*** Opening Data ***

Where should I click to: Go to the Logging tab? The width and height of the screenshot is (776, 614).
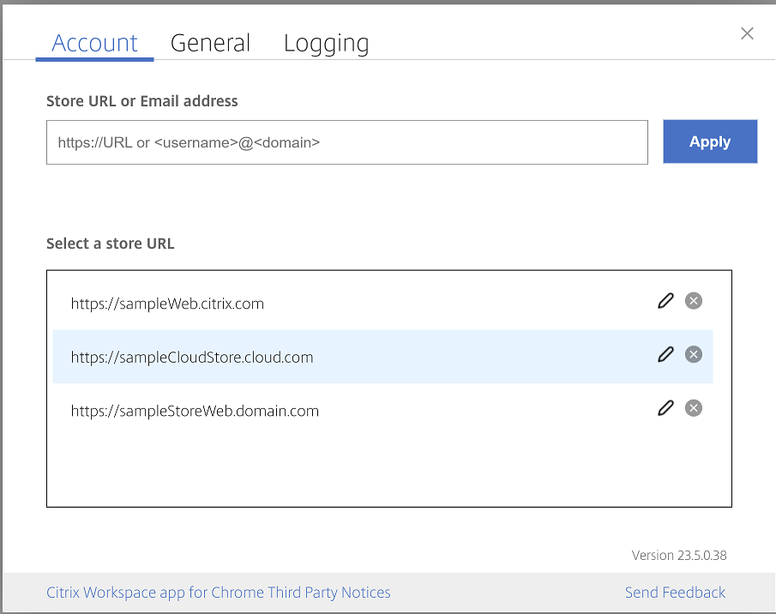(x=326, y=43)
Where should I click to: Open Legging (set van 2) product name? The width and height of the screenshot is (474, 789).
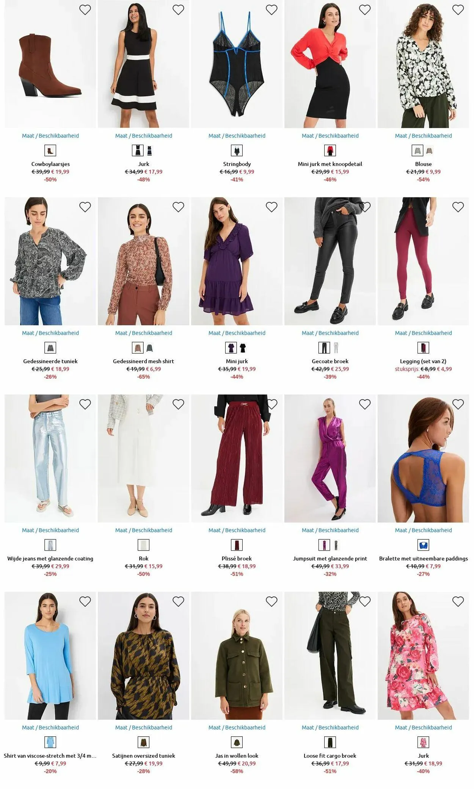click(423, 361)
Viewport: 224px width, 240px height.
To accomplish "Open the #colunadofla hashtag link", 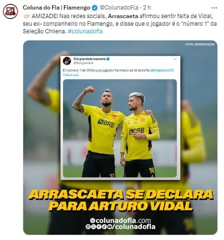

*** Closing Data ***

Problem description →
Starting at the line that contains "Viewport: 224px width, 240px height.", restate every line through the end of the records exactly as written, but leave the pictures out.

Your solution →
Viewport: 224px width, 240px height.
To accomplish "Open the #colunadofla hashtag link", 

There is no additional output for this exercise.